Soybean prices edged higher on Thursday, as U.S. export sales increased. Corn and wheat prices were down, while coffee futures fell sharply.
The actively traded March contract for soybeans rose 9.5 cents to $13.258 a bushel, an increase of 0.7 percent.
Higher U.S. export sales of soybean meal are helping lift prices. Part of the reason for the increase in exports is that farmers in Argentina, the No. 3 producer of soybeans, are hoarding stocks amid uncertainty over that nation’s currency crisis, said Sterling Smith, a commodities analyst at Citigroup.
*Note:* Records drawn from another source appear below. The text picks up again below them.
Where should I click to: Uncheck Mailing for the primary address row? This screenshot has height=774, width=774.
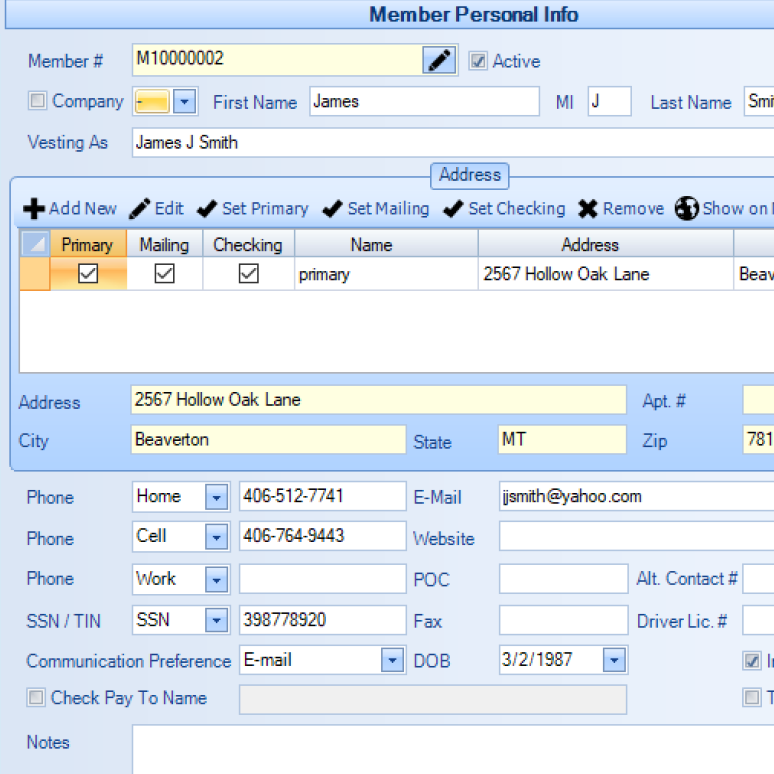164,274
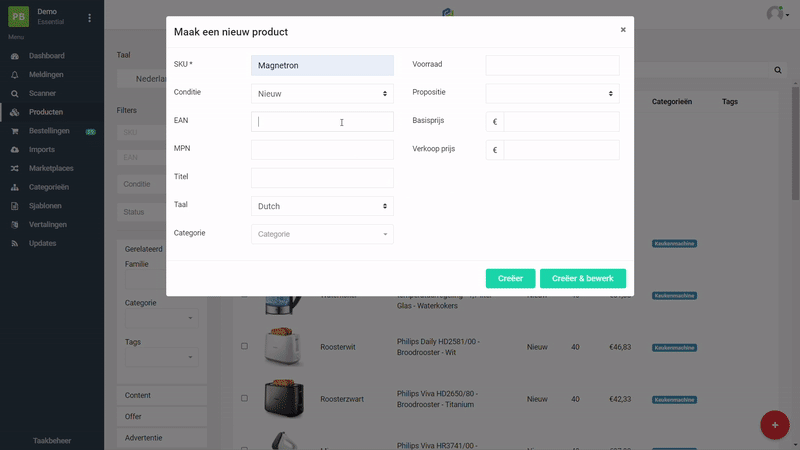The height and width of the screenshot is (450, 800).
Task: Click the Bestellingen shopping cart icon
Action: point(15,131)
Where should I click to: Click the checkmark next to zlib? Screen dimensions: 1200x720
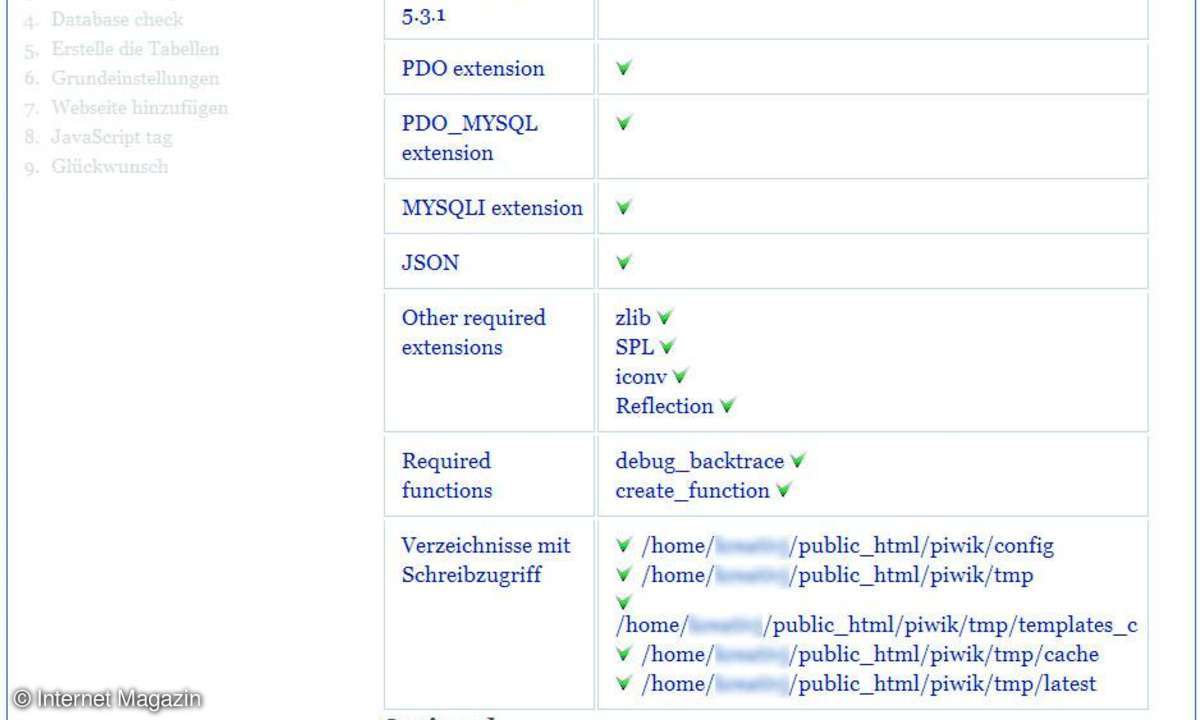pos(665,318)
Wheat for March delivery fell 6.75 cents, or 1.1 percent, to $5.808 a bushel. Corn for the same month fell 0.25 cents, or 0.1 percent, to $4.43 a bushel.
March coffee futures sank 7.35 cents, or 5 percent, to $1.358 a pound.
In metals trading, gold inched up 30 cents to $1,257.20 an ounce.
Silver for March rose 12.3 cents, or 0.6 percent, to $19.93 an ounce. Palladium for the same month climbed $3.25, or 0.5 percent, to $710.35 an ounce. Platinum for April fell $4.40, or 0.3 percent, to $1,374.90 an ounce.
Copper for March rose 4 cents, or 1.3 percent, to $3.23 a pound.
Despite Thursday’s plunge, which Smith attributed to technical market factors, the overall trend for coffee prices is higher, he said. That’s partly due to poor growing conditions in Brazil. Coffee futures are up 22 percent this year.
In energy trading, crude oil for March delivery rose 46 cents to close at $97.84 a barrel in New York.
Wholesale gasoline gained 4 cents to $2.68 a gallon, and heating oil was flat at $3.00 a gallon.
Natural gas futures fell 10 cents to close at $4.93 per 1,000 cubic feet.